*WHAT THIS TASK INVOLVES*
Resume the piece below about Tor Sellström and his books on Sweden's support for liberation in southern Africa, starting after its final sentence.

*SELECTED TEXT*
-----

Most surfaces are covered with post-its, yellow, green and pink. Each post-it has its place, not randomly dotted on the wall, but consciously placed with an exact distance to the rest. I look around and see a pattern, but don’t understand all the codes: countries, persons, events, years, money…

The shelves are covered with books and folders; alphabetized and based on a library structure, but with the artist’s own codes. Everything is in its place, always in the right place. I am actually not allowed in here -- no one is. Tor Sellström doesn’t want anyone to mess anything up, change anything, move a book, a paper, a green post-it, a pen or a message.

Tor is the artist, the artist who paints an endless painting, a painting in text. It’s art in words. He paints to make us understand, remember and never forgot what just was.

No one is forgotten. Everyone who was there, both famous and unknown have their place. The smallest organisations as well as the large ones are referenced. Everyone gets a value -- their own value. The palette contains all colors, even colors that don’t exist.

Then I saw how the work of art was almost ready. Six years were completed. Just one year remained. The first book, Sweden and National Liberation Southern Africa: Volume 1: Formation of a Popular Opinion 1950-1970, had just been published. It was a 540-page tome.

Tor was starting to become impatient. The round-the-clock work, the loneliness, the sleeplessness, the constant search for facts began to take their toll on him. It was as if the struggle he described in the fight against apartheid had became part of his inner struggle. It came to be about the large political currents, but also about the artist’s own inner storms. Tor waits anxiously to complete his last work of art with the subtitle, Solidarity and Assistance 1970-1999 (912 pages).

Tor writes about the struggle against apartheid and about everyone who supported the resistance. He writes about everyone who didn’t wait for someone else to act and everyone who didn’t wait for something to disappear, over time, into the sand. Through Tor’s work, we have an encyclopedia of apartheid and colonialism in our hands. Who acted and how; who didn’t act and why, it’s all there. He’s produced three volumes, an epic two thousand pages of text with thousands of footnotes, words, lines and pages with an unambiguous message.

-----

*RAW DATA*
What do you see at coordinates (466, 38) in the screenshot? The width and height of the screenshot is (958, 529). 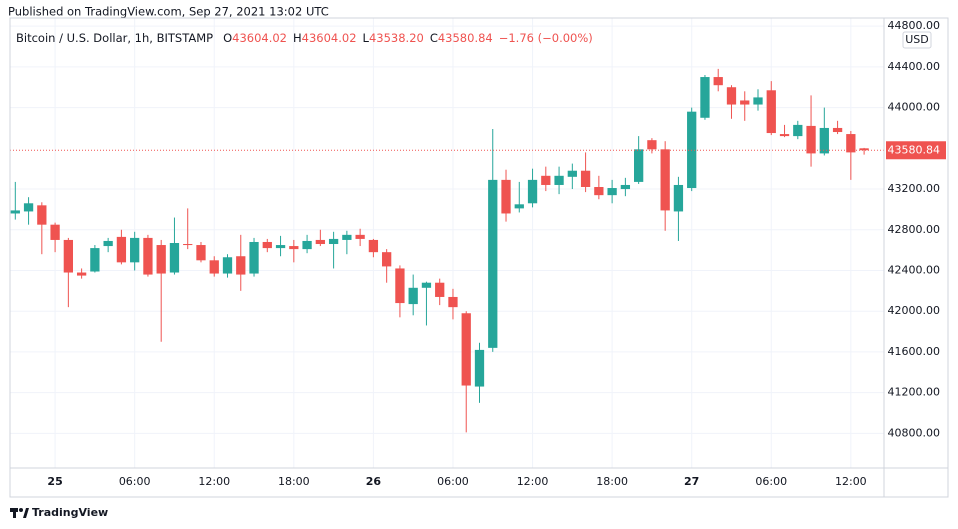 I see `ohlc-value: 43580.84` at bounding box center [466, 38].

-----

*RESULT OF THIS TASK*
I lived in Shuafat in East Jerusalem when I finished reading the last volume, a dense, unwieldy, tedious volume. I have often told Tor that if someone says he has read all of the volumes, he can assume that the person is lying. Thousands of pages of scholarly text just become too strenuous. But Jerusalem, the place where I found myself in May 2009, gave me strength. I read about something that had been, that I had tried to understand for a long time, but that also still goes on. Then and now merged and became one in the reality of my surroundings.

In May 2009, I was invited to a launch of a report in Ramallah. The report was called Occupation, Colonialism, Apartheid?: A re-assessment of Israel’s practices in the occupied Palestinian territories under international law, Cape Town, South Africa, May 2009. I felt both happiness and sorrow when first I held the report in my hands. Happiness that somebody dared to begin telling the truth, but also sorrow about my own silence; that I had hidden behind my own cowardice and not been able to see what appeared so clearly for others. The truth, on paper, came from Cape Town.

If you want to understand apartheid and colonialism, take yourself to South Africa. Rent a car and drive out to Mamelodi. Sit in a shebeen or small jazz club, listen to the music and ask questions. If there’s anything a South African understands, it’s apartheid. As the mother has breast fed her child, the child has simultaneously received apartheid’s whole system. As a Swede, I can never understand this. What recently happened in South Africa was disgusting and at the same time too consistent in its science. But, it also implies that researchers in South Africa observe, know and have a strong sensitivity to apartheid’s tendencies elsewhere.

During my years in Palestine, I worked for short periods close to persons who were near President Mbeki and the Mandela couple. We worked in the Gaza Strip talking with factions. Often my South African colleagues would cry out that apartheid in South Africa was a picnic compared to the West Bank and Gaza.

After 15 months of research, South Africa’s Human Sciences Research Council (HSRC) declared that what is happening in Palestine is not only occupation, but also colonialism and apartheid.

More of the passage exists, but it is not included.